Wuerhosaurus is a genus of stegosaurid dinosaur from the Early Cretaceous Period of what is now China. It was one of the last genera of stegosaurs known to survive, since most others died out during the Late Jurassic Period.
The type species, W. homheni, was described by Dong Zhiming in 1973 from the Tugulu Group in Xinjiang, western China. The specimen is known from a fragmentary skeleton lacking a skull. A second individual, W. ordosensis, which was found in the Ejinhoro Formation in the Ordos Basin in Inner Mongolia, and was described by the same researcher in 1993, consisted of fossil fragments including part of the tail bone.
In 2008, Susannah Maidment and colleagues proposed that Wuerhosaurus should be considered a junior synonym of Stegosaurus, thus changing the type species to S. homheni, and the second specimen to S. ordosensis.

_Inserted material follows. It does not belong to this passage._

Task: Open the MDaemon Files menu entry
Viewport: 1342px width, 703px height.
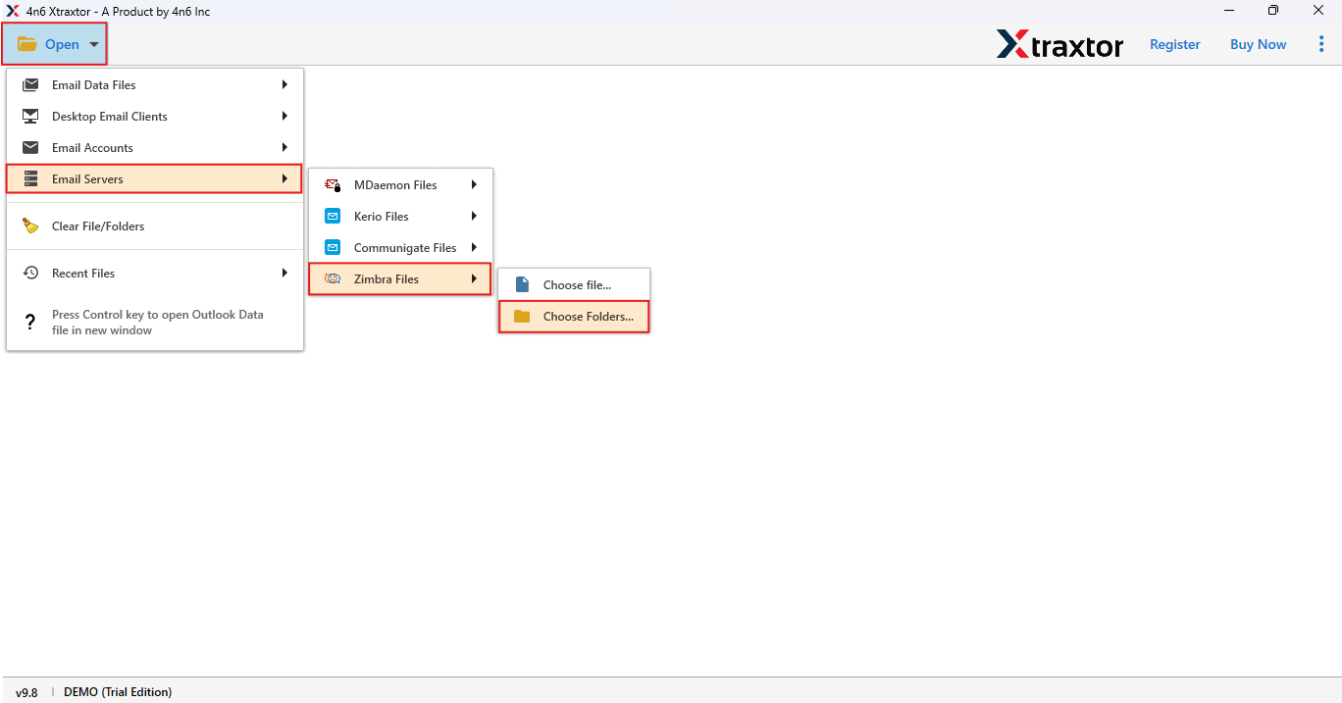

Wuerhosaurus is thought to have been a broad bodied animal close to 20 feet long, but since only a few fragmentary bones have been found, making a full restoration is difficult. Its dorsal plates were much rounder than other stegosaurids. It stood lower to the ground than most other stegosaurids. Scientists theorize that this would have been adaptation to let it feed on low-growing vegetation. Like other stegosaurids, Wuerhosaurus had a thagomizer on the end of its tail, which featured four bony spikes most likely used for self defense.